[Begin]

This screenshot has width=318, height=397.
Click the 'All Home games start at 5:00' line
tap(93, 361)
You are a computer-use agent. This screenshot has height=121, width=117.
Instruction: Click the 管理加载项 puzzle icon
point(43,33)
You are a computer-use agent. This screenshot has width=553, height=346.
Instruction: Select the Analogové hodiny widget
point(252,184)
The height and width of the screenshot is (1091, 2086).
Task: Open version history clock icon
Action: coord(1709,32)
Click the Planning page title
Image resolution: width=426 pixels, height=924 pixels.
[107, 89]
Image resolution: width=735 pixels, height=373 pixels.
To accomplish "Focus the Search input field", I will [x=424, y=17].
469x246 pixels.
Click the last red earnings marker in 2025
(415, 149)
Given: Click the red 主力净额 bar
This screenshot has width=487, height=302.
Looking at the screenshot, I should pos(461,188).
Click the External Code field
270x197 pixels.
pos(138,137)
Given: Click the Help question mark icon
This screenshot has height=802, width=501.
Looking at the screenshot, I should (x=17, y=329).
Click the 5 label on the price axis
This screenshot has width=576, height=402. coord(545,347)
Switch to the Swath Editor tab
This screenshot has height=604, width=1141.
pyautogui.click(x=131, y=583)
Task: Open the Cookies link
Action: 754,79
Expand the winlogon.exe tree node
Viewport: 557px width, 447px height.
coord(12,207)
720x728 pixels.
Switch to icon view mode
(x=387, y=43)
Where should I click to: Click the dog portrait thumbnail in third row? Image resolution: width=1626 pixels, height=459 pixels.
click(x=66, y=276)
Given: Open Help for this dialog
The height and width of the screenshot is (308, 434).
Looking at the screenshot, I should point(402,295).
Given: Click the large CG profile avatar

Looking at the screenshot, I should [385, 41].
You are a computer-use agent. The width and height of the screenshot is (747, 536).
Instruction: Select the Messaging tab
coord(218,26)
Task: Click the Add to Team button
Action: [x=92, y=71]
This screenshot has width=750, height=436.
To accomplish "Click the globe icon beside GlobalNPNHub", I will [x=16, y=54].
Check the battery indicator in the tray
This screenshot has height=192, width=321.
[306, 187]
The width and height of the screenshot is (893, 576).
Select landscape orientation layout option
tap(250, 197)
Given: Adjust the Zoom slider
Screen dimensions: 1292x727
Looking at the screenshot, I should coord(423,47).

[End]

* [REQUIREMENT] Give the lines of the listing from the one containing "Click the 5 label on the price axis" through the one containing "Looking at the screenshot, I should point(402,295)." as a JSON list of strings, one string per line, leaving out blank lines.

* [THE RESPONSE]
[
  "Click the 5 label on the price axis",
  "This screenshot has width=576, height=402. coord(545,347)",
  "Switch to the Swath Editor tab",
  "This screenshot has height=604, width=1141.",
  "pyautogui.click(x=131, y=583)",
  "Task: Open the Cookies link",
  "Action: 754,79",
  "Expand the winlogon.exe tree node",
  "Viewport: 557px width, 447px height.",
  "coord(12,207)",
  "720x728 pixels.",
  "Switch to icon view mode",
  "(x=387, y=43)",
  "Where should I click to: Click the dog portrait thumbnail in third row? Image resolution: width=1626 pixels, height=459 pixels.",
  "click(x=66, y=276)",
  "Given: Open Help for this dialog",
  "The height and width of the screenshot is (308, 434).",
  "Looking at the screenshot, I should point(402,295)."
]